Amazing amount of whale activity this week. We could be inside our unit and see whales spouting as they came up to breathe, and then see their backs as they dove again. We occasionally got to see a tail (fluke) when they did a deep dive. There are some cliffs a short walk away from the resort that we went to and were able to see the whales underwater from above, very close to shore. We could actually hear them expel through their blow holes. We had friends from Denmark with us who had never seen whales before and they were mesmerized. Below is part of an article explaining why there are gray whales off the Oregon coast in the summer.

*Resident Gray Whales in Summer*
Some gray whales do not continue on to Alaskan waters but stay off the coast of Oregon between June and November. These part-time residents number about 200. About 60 whales are seen repeatedly off the central coast and have been photographed and identified. Of these, about 40 hang out between Lincoln City and Newport each year because that seems to be what the food supply will support.


----------



## DaveNV (Aug 1, 2019)

That’s so cool! Where do Gray Whales spend their winters? Is it Mexico? Are they males trying to bulk up before breeding season? I know Humpbacks go to Hawaii.

Dave


----------



## SmithOp (Aug 1, 2019)

Yep, they head to Baja.  We catch a lot of sightings when they pass by SoCal.  There is a small nature reserve near Dana Point with spotting telescopes and people that monitor the marine radios, the tour boat captains all share info on location of passing whales.

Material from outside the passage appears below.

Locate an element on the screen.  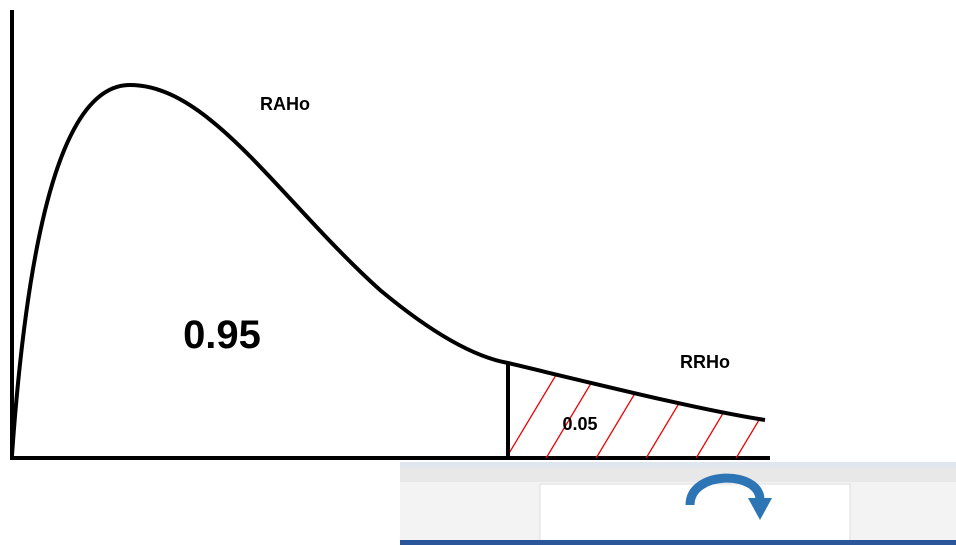
thumbnail is located at coordinates (678, 504). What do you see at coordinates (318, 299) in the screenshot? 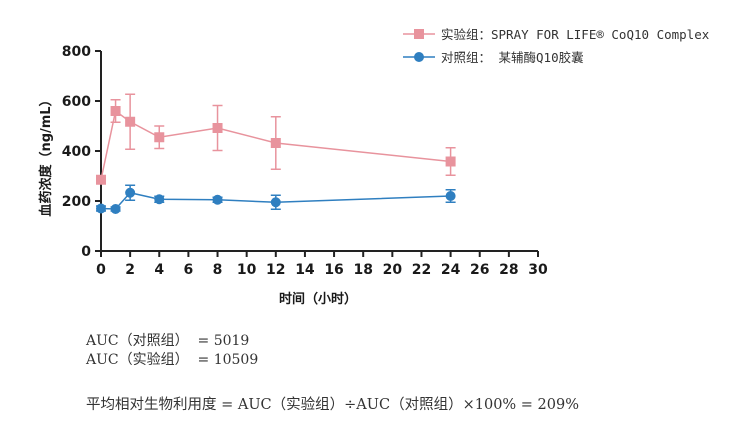
I see `x-axis-title: 时间（小时）` at bounding box center [318, 299].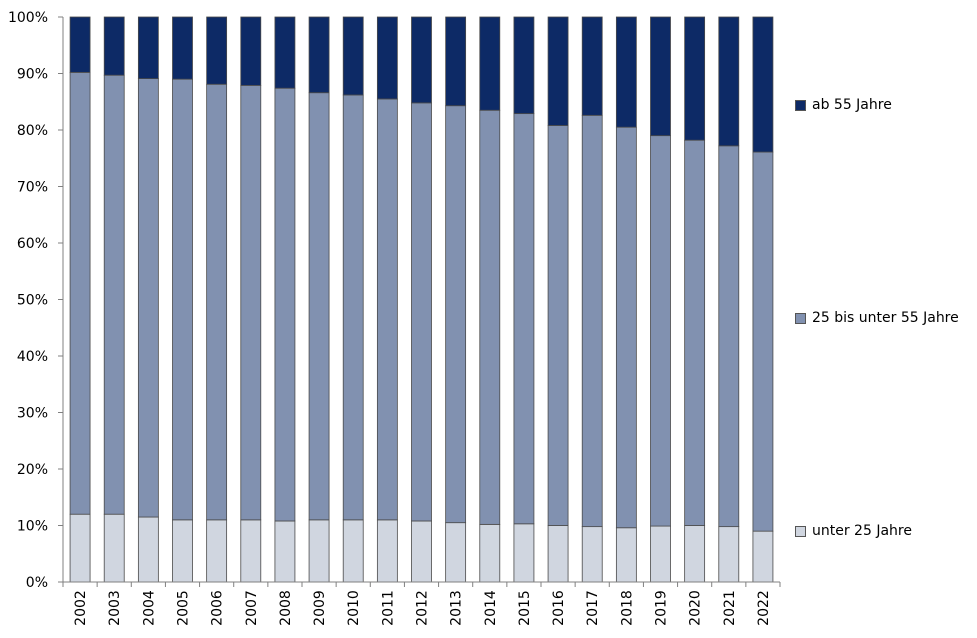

http://www.danapoint.org/department...ources/dana-point-headlands-conservation-area



Sent from my iPad using Tapatalk Pro


----------



## sun starved Gayle (Aug 1, 2019)

Gray whales have the longest known migration of any mammal. They travel 10,000-12,000 miles round trip every year between their winter calving lagoons in the warm waters of Mexico and their summer feeding grounds in the cold Arctic seas.


----------



## sun starved Gayle (Aug 1, 2019)

Dave you beat me to it !


----------



## rickandcindy23 (Aug 1, 2019)

Whales are amazing. We saw the biggest whale from Hyatt Carmel, tons of birds were with the whale.


----------



## SmithOp (Aug 1, 2019)

They do eat small schooling fish as well as krill so they force the fish up near the surface, seabirds love them.  Our local pelicans migrate down to Baja with them in the fall.


Sent from my iPad using Tapatalk Pro


----------



## SmithOp (Aug 1, 2019)

sun starved Gayle said:


> Dave you beat me to it !



There, I fixed the duplicate. 


Sent from my iPad using Tapatalk Pro


----------



## geist1223 (Aug 1, 2019)

We were at Gleneden for a week in June . We saw whales from the Resort, Depoe Bay, and Rocky Creek State Scenic Viewpoint.


----------



## Gary Lamm (Sep 2, 2019)

sun starved Gayle said:


> Amazing amount of whale activity this week. We could be inside our unit and see whales spouting as they came up to breathe, and then see their backs as they dove again. We occasionally got to see a tail (fluke) when they did a deep dive. There are some cliffs a short walk away from the resort that we went to and were able to see the whales underwater from above, very close to shore. We could actually hear them expel through their blow holes. We had friends from Denmark with us who had never seen whales before and they were mesmerized. Below is part of an article explaining why there are gray whales off the Oregon coast in the summer.
> 
> *Resident Gray Whales in Summer*
> Some gray whales do not continue on to Alaskan waters but stay off the coast of Oregon between June and November. These part-time residents number about 200. About 60 whales are seen repeatedly off the central coast and have been photographed and identified. Of these, about 40 hang out between Lincoln City and Newport each year because that seems to be what the food supply will support.



We live in Oregon, and Depoe Bay is one of our favorite WorldMark resorts.


----------



## magmue (Sep 2, 2019)

We're at Whale Pointe in Depoe Bay now. Seeing lots of whales from our living room window. But it seems like we spot at least a few every time we come for our every 3 month fractional. 
Agree that it is a lovely resort.


----------